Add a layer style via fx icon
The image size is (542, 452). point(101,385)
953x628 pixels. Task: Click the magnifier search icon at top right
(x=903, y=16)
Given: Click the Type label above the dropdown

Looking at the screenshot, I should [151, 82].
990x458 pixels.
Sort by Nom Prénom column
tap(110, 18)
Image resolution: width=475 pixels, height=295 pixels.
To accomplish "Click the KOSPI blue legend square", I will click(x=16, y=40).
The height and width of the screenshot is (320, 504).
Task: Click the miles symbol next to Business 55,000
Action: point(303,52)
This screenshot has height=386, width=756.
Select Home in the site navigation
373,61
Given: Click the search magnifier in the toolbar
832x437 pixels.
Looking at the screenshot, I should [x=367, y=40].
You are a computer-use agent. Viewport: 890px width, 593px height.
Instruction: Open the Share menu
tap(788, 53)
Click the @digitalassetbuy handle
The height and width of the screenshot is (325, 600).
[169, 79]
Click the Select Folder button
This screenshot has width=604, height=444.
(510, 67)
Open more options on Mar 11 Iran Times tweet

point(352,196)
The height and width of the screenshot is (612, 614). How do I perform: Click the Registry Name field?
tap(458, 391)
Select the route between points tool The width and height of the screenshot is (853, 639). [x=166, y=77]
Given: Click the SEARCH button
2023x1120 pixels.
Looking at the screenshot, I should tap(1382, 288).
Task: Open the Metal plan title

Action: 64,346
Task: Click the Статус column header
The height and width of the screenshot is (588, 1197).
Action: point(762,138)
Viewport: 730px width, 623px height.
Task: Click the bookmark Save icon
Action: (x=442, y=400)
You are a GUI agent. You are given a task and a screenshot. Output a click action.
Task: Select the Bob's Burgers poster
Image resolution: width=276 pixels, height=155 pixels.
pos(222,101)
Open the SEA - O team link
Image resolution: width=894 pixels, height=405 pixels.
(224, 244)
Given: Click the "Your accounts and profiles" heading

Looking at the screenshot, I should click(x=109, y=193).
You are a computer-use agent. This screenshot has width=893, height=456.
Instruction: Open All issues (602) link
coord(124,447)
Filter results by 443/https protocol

════════

What you will do
Your answer should consist of the lines from the material that contain "button".

Task solution
Click the Select Folder button
Given: Click the SEARCH button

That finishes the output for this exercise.